Collected data
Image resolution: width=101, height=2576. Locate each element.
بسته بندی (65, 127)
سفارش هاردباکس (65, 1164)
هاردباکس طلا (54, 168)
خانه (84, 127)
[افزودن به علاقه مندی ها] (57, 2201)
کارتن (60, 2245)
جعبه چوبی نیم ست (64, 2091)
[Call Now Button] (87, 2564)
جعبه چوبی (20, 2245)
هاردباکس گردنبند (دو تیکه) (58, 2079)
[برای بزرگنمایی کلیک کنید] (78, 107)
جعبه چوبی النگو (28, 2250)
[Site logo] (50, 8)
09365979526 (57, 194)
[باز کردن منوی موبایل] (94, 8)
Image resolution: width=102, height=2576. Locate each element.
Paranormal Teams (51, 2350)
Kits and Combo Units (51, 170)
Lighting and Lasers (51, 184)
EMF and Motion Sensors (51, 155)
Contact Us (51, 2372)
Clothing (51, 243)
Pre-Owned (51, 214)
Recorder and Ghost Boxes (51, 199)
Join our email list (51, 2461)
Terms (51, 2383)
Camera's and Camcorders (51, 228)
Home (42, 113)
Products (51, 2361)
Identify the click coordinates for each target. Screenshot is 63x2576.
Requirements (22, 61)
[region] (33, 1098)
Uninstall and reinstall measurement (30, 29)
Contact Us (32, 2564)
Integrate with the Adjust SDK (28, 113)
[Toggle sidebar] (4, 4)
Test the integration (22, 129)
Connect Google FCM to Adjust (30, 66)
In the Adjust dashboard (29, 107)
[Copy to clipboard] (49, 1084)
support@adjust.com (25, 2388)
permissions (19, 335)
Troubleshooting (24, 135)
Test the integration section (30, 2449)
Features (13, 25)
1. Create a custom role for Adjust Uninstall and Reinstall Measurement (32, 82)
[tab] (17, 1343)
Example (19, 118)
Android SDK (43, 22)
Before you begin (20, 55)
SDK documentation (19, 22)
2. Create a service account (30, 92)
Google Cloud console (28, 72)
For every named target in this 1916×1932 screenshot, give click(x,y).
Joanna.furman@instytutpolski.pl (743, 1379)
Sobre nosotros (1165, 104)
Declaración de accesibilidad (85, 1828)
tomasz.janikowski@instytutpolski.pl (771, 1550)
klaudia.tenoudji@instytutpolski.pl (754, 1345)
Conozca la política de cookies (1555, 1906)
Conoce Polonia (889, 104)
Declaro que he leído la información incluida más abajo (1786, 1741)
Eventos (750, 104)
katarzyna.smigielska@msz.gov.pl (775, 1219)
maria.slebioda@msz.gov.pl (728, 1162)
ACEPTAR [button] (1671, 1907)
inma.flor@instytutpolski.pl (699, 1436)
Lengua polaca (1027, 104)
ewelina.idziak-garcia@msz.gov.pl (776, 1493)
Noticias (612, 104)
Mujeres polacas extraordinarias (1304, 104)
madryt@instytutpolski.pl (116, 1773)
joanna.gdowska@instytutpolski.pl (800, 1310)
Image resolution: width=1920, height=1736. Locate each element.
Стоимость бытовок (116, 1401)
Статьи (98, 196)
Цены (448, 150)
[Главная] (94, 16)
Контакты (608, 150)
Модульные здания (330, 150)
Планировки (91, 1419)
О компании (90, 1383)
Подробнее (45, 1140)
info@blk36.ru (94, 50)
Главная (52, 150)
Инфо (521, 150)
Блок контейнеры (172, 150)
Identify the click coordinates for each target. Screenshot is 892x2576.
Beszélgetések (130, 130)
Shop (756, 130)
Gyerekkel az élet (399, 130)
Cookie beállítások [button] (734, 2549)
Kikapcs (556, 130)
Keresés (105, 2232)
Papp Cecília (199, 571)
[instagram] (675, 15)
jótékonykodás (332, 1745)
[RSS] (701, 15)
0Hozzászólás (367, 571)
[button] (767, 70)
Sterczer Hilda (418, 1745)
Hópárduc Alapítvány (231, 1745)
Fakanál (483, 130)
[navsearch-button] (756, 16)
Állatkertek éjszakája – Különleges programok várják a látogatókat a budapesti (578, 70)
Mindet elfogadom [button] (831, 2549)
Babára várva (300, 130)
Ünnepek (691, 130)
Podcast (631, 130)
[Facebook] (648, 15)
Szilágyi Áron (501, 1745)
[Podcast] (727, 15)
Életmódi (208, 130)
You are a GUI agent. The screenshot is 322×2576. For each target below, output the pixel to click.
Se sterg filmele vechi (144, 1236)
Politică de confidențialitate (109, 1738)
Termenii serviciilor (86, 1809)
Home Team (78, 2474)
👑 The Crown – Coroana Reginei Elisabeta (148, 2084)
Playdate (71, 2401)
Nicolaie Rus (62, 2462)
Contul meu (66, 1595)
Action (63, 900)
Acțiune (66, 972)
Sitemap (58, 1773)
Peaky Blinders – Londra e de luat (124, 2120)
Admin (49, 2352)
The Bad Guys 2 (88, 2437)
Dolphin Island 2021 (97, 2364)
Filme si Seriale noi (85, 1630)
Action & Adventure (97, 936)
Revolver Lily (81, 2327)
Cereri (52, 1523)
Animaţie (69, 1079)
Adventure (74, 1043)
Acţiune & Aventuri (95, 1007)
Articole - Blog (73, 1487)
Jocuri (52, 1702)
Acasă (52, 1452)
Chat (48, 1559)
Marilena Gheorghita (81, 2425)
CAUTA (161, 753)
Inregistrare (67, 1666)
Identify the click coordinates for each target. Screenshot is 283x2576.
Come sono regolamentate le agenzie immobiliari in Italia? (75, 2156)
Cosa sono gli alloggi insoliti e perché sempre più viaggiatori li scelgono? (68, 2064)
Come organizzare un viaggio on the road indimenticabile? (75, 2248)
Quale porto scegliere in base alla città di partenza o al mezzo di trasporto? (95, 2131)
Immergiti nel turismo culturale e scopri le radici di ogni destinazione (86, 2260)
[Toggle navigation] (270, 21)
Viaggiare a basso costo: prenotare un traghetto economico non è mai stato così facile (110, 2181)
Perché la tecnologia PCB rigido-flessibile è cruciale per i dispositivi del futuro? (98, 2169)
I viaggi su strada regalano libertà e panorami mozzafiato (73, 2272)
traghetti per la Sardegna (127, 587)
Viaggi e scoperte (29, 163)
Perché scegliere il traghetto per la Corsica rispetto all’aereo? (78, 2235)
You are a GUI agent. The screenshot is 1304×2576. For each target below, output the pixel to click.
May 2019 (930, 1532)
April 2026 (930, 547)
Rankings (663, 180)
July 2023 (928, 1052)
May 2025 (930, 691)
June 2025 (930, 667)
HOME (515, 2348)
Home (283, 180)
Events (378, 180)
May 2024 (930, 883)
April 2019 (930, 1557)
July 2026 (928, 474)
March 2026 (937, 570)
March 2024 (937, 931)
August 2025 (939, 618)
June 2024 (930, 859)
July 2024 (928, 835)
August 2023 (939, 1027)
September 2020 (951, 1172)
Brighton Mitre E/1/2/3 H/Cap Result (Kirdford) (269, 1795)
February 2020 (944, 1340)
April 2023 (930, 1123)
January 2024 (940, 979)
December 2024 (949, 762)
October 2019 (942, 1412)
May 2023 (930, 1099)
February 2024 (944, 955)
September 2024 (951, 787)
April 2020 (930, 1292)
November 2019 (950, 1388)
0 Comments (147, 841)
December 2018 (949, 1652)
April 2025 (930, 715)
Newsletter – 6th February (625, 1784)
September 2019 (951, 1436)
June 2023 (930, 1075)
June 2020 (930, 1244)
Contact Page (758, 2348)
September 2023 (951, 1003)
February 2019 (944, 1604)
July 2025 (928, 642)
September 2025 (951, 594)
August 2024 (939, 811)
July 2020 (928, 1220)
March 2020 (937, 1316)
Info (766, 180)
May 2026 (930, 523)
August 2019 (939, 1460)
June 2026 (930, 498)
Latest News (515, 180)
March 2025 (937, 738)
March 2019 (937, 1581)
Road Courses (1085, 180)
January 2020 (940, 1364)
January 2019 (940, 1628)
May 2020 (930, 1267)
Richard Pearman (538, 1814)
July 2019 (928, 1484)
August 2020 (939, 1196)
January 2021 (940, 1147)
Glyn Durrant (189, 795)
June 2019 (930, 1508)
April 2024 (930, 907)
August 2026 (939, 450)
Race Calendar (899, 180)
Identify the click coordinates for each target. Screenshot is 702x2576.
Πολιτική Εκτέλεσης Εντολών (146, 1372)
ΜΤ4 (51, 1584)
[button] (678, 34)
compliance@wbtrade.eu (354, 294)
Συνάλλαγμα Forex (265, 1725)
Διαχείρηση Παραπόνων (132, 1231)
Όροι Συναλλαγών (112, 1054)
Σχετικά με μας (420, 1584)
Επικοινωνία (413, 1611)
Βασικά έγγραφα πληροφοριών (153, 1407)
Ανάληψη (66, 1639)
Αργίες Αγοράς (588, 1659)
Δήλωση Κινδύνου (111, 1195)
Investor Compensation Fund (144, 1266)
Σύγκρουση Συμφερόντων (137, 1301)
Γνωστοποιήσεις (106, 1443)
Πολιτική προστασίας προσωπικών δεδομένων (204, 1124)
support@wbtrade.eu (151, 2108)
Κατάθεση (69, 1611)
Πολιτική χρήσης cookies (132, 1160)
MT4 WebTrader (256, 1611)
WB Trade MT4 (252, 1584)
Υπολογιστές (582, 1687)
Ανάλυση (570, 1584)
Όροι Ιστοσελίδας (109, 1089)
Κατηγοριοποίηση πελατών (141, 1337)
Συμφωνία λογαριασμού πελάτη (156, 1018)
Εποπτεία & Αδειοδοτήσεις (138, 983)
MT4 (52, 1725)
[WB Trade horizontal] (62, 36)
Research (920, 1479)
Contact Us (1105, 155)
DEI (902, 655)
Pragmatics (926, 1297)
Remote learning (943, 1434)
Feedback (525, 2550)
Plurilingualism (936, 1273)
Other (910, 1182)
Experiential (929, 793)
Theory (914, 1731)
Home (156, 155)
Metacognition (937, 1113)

Brief:
Copy out each line of the data that includes the string "scegliere".

Reply:
Quale porto scegliere in base alla città di partenza o al mezzo di trasporto? (95, 2131)
Perché scegliere il traghetto per la Corsica rispetto all’aereo? (78, 2235)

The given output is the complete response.